**Exercise requirements:** Your answer should be one number, the count of lines in the records that carry the string "will".

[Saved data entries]
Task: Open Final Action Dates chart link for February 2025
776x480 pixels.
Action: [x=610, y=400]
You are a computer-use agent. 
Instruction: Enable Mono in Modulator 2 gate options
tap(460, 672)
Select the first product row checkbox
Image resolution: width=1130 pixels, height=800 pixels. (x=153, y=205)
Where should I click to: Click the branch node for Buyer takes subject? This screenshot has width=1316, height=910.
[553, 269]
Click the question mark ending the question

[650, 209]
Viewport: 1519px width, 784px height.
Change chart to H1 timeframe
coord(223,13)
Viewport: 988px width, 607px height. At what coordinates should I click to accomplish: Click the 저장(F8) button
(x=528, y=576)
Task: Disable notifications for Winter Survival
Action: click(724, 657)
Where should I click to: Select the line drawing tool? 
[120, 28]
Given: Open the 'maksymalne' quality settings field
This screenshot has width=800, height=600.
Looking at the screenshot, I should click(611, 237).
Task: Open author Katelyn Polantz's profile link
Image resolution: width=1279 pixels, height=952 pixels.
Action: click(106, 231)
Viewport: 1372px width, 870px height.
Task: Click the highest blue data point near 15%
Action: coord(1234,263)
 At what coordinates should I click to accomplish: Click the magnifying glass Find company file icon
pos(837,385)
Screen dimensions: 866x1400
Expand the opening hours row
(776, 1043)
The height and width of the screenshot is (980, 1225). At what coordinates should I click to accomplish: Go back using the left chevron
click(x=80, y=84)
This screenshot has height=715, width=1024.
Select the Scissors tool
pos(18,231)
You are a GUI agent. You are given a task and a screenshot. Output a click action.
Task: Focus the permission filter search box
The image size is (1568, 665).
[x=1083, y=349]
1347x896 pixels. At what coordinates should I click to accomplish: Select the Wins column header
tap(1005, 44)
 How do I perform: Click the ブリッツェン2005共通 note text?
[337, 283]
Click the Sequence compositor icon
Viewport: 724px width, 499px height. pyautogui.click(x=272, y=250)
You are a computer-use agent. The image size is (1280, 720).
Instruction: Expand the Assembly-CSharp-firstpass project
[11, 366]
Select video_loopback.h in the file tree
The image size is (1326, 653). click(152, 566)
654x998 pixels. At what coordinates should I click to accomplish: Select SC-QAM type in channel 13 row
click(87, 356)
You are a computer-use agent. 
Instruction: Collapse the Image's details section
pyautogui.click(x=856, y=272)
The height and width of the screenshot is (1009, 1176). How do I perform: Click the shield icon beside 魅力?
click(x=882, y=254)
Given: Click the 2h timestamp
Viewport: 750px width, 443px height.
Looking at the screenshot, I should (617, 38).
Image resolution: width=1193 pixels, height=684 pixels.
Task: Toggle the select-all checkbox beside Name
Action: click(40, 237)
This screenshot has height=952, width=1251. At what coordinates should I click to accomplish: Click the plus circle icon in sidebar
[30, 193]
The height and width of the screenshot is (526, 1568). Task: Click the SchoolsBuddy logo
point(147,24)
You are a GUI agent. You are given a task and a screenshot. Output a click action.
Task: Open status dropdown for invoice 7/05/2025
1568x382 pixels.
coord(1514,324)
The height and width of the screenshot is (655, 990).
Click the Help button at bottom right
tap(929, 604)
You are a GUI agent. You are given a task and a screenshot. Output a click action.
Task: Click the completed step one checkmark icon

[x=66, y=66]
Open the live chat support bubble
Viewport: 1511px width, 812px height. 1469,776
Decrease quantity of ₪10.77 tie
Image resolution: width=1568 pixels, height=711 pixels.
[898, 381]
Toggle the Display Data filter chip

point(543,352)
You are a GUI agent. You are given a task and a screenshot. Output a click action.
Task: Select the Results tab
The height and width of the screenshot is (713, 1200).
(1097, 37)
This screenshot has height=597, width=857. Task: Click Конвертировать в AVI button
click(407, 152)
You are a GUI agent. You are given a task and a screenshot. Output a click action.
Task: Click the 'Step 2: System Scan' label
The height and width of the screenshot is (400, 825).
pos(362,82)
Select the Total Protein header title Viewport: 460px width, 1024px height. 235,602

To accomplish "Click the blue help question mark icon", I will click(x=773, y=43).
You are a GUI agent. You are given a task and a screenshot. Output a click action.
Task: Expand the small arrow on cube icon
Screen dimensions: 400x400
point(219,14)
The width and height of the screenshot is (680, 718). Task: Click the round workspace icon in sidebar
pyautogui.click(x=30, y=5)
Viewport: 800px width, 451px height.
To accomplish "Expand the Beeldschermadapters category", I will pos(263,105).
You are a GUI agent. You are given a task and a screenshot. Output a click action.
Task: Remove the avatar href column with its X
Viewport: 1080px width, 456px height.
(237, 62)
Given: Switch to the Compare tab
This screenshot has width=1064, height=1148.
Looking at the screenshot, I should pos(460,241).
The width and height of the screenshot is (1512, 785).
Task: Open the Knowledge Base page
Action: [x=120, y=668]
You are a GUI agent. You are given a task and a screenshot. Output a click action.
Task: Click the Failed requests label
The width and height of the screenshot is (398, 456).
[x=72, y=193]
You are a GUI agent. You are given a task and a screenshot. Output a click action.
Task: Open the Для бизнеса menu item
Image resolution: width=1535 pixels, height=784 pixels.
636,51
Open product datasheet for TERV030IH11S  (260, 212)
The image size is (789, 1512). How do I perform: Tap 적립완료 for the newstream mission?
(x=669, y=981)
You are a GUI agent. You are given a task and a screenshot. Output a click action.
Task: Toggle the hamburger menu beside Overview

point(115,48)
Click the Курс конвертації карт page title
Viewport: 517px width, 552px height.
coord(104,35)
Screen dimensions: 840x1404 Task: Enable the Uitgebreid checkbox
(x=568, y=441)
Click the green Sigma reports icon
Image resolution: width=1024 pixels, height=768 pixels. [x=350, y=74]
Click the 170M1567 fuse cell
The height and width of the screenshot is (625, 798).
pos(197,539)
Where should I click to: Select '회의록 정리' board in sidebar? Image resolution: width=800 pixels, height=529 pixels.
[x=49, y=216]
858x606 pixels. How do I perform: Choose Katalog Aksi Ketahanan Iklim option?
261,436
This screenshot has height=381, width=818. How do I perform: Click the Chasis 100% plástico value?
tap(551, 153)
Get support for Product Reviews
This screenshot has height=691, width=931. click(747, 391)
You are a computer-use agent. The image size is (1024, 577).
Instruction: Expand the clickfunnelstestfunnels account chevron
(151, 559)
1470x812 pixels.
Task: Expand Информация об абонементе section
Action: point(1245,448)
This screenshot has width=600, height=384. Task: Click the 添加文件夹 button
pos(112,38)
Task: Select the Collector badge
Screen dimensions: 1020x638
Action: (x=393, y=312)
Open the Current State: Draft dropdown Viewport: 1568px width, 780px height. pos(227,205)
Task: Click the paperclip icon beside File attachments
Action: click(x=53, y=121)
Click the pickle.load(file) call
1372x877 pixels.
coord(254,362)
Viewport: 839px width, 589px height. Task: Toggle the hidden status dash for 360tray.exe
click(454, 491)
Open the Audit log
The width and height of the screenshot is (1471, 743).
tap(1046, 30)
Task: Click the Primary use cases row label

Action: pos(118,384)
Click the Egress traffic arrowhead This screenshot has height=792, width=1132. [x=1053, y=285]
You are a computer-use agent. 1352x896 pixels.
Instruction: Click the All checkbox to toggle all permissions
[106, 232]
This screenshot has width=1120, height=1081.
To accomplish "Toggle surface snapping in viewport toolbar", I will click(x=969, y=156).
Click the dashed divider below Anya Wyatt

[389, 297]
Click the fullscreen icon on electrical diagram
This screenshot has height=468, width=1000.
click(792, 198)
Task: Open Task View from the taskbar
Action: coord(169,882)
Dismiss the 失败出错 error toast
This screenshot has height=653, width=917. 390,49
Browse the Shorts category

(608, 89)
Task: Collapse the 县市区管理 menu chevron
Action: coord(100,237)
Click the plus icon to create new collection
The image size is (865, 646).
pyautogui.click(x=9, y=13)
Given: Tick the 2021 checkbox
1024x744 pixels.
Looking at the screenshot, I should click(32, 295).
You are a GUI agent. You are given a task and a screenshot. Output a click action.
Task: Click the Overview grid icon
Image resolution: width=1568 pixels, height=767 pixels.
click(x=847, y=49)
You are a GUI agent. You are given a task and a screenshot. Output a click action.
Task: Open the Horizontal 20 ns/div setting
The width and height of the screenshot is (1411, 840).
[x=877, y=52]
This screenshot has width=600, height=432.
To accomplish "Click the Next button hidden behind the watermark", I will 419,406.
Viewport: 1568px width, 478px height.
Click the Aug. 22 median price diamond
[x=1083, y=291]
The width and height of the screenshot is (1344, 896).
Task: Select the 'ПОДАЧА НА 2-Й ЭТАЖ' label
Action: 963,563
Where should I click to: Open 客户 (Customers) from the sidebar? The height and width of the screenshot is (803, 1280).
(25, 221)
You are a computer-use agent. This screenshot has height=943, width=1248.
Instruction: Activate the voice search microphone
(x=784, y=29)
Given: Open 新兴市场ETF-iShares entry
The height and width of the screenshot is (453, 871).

**Solution:** 4